Edited on Wed Dec-19-07 12:42 PM by MrScorpio
Most people thought that it was the end of the world as they knew it. Well, you can’t blame them for thinking that. Because in a way, it was the end of the very world that they’ve come to know and love. Of course, little did they know that it was actually the beginning of a grand new world. And as all new worlds are built on the shambles of the old, this new world was no exception.

The reasons for the upheaval were both simple and complex. In the purest essence of truth, The Fall came because of a loss of faith. Faith in the intricate fabric of civilization. Faith in government and faith in commerce. The politicians and the moguls who supported them became irrelevant. Scandal and bankruptcy had finally taken its toll, and the people had had enough of it.

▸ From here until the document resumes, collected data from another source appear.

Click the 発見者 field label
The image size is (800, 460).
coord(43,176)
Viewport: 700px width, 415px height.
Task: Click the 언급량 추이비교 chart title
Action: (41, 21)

Too many young people had lost their precious lives in meaningless wars in foreign lands, and most of all, loss of hope had blanketed the planet.

Global economic collapse of all the major governments cascaded like a massive tidal wave across the Earth. Markets finally buckled under the weight of massive government debt, malfeasance and excess. The burden of an aging population and decades of disease. wars, terror attacks and retaliation finally took their toll on the fragile body of international commerce and diplomacy and the poor and unprepared suffered horribly. Cities burned and scores of people were slaughtered in a bloody orgy of civil violence and despair.

Well, they can’t say that they weren’t warned.